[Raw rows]
•••
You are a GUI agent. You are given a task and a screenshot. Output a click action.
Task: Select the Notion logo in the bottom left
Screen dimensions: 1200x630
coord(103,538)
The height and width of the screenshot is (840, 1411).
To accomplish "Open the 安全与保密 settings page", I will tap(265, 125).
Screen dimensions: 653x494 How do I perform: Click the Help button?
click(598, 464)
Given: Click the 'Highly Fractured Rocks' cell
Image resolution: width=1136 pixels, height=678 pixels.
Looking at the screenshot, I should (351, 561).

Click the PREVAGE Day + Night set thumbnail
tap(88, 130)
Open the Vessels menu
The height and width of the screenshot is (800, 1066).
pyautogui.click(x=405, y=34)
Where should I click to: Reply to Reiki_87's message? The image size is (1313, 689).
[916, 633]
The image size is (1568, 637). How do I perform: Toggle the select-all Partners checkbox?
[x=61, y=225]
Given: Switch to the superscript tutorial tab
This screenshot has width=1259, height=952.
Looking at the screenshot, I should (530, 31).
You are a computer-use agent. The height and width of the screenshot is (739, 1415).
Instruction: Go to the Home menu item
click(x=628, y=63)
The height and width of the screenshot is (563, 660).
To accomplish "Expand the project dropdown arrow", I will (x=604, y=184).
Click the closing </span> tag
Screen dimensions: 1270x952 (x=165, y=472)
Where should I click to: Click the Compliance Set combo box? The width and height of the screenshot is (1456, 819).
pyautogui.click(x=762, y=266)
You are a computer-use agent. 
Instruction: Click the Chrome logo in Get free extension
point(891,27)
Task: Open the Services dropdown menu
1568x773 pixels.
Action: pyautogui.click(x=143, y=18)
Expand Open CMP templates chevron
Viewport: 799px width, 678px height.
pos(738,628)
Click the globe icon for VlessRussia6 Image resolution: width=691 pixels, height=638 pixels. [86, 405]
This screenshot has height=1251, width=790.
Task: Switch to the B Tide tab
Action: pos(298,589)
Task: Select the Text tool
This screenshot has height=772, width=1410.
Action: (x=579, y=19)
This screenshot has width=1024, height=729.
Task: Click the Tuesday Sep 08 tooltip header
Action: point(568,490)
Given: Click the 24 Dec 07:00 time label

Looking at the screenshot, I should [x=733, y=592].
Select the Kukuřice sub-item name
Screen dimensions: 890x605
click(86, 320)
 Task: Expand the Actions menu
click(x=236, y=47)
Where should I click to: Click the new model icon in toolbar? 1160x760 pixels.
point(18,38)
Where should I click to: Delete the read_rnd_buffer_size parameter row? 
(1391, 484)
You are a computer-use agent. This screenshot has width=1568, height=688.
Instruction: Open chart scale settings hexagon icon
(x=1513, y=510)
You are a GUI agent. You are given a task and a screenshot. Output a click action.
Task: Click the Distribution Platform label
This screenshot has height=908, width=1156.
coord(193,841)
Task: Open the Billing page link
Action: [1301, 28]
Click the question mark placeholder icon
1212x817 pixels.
•••
(To be done):
Copy every one of the rows above without any change.

(Output of the exercise):
You are a GUI agent. You are given a task and a screenshot. Output a click action.
Task: Select the Notion logo in the bottom left
Screen dimensions: 1200x630
coord(103,538)
The height and width of the screenshot is (840, 1411).
To accomplish "Open the 安全与保密 settings page", I will tap(265, 125).
Screen dimensions: 653x494 How do I perform: Click the Help button?
click(598, 464)
Given: Click the 'Highly Fractured Rocks' cell
Image resolution: width=1136 pixels, height=678 pixels.
Looking at the screenshot, I should (351, 561).

Click the PREVAGE Day + Night set thumbnail
tap(88, 130)
Open the Vessels menu
The height and width of the screenshot is (800, 1066).
pyautogui.click(x=405, y=34)
Where should I click to: Reply to Reiki_87's message? The image size is (1313, 689).
[916, 633]
The image size is (1568, 637). How do I perform: Toggle the select-all Partners checkbox?
[x=61, y=225]
Given: Switch to the superscript tutorial tab
This screenshot has width=1259, height=952.
Looking at the screenshot, I should (530, 31).
You are a computer-use agent. The height and width of the screenshot is (739, 1415).
Instruction: Go to the Home menu item
click(x=628, y=63)
The height and width of the screenshot is (563, 660).
To accomplish "Expand the project dropdown arrow", I will (x=604, y=184).
Click the closing </span> tag
Screen dimensions: 1270x952 (x=165, y=472)
Where should I click to: Click the Compliance Set combo box? The width and height of the screenshot is (1456, 819).
pyautogui.click(x=762, y=266)
You are a computer-use agent. 
Instruction: Click the Chrome logo in Get free extension
point(891,27)
Task: Open the Services dropdown menu
1568x773 pixels.
Action: pyautogui.click(x=143, y=18)
Expand Open CMP templates chevron
Viewport: 799px width, 678px height.
pos(738,628)
Click the globe icon for VlessRussia6 Image resolution: width=691 pixels, height=638 pixels. [86, 405]
This screenshot has height=1251, width=790.
Task: Switch to the B Tide tab
Action: pos(298,589)
Task: Select the Text tool
This screenshot has height=772, width=1410.
Action: (x=579, y=19)
This screenshot has width=1024, height=729.
Task: Click the Tuesday Sep 08 tooltip header
Action: point(568,490)
Given: Click the 24 Dec 07:00 time label

Looking at the screenshot, I should [x=733, y=592].
Select the Kukuřice sub-item name
Screen dimensions: 890x605
click(86, 320)
 Task: Expand the Actions menu
click(x=236, y=47)
Where should I click to: Click the new model icon in toolbar? 1160x760 pixels.
point(18,38)
Where should I click to: Delete the read_rnd_buffer_size parameter row? 
(1391, 484)
You are a computer-use agent. This screenshot has width=1568, height=688.
Instruction: Open chart scale settings hexagon icon
(x=1513, y=510)
You are a GUI agent. You are given a task and a screenshot. Output a click action.
Task: Click the Distribution Platform label
This screenshot has height=908, width=1156.
coord(193,841)
Task: Open the Billing page link
Action: [1301, 28]
Click the question mark placeholder icon
1212x817 pixels.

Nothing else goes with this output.